May Savidge raised the bar for all modern windmill tilters when she saved her medieval house from destruction by dismantling it, ultimately spending the rest of her life rebuilding it by hand out of harm’s way.
After the devastating death of her fiance, May purchased a fixer-upper at Number 1 Monkey Row, Ware, in Hertfordshire. The house had been built in 1450 following the “hall house” pattern of the time, in which the living quarters surrounded a two-story, vaulted minstrel’s gallery. Self-taught in woodworking, bricklaying, and carpentry, she single-handedly restored the house to its former grandeur.
Her triumph didn’t stand long, for in 1953 the city council informed May that her house was in the way of progress and would be torn down to build a road. The council repeatedly denied her pleas to spare the house for the sake of architectural heritage.
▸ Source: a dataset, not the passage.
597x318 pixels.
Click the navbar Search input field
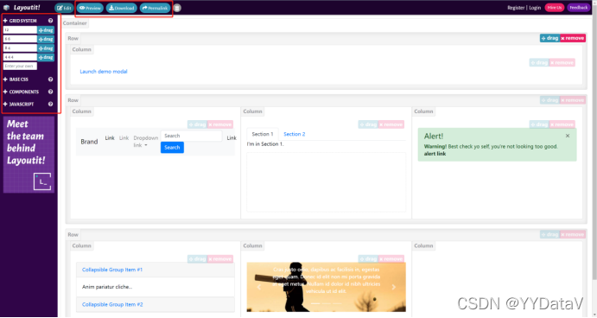click(x=191, y=136)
No matter. May had made up her mind, saying, “If this little house is really in the way, I would rather move it and re-erect it than see it destroyed.”
For the remainder of her life, May set about climbing scaffolding and systematically dismantling her house in a way that would allow for easy reassembly at her new Norfolk coastal property. Beams were numbered and taken to the truck, shingles were cataloged, and over the years all the pieces were carted off to the rebuild site 100 miles away.
Though it was clear that the project seemed an impossible feat for an increasingly elderly lady, May continued her work with the mentality, “I’ve got nothing to do all day, so I might as well do the job myself.”
During the entire process, with only her dog by her side, May called Ward Hall home regardless of whether or not a roof provided shelter from the elements. Only at the age of 80 did she concede to installing a wood stove to heat her partially finished residence, by which point May had admitted that the cement work was getting “a bit heavy.”
After her death in 1993 at age 81, the shell of a house was left to Savidge’s nephew who wanted nothing to do with the project. His then-wife Christine felt differently, and took up May’s mantle until the Ware Hall was completed. In the process of doing so, Christine’s own marriage fell into ruins, as the house was reborn.
Ware Hall, under Christine’s proprietorship, now offers guided tours.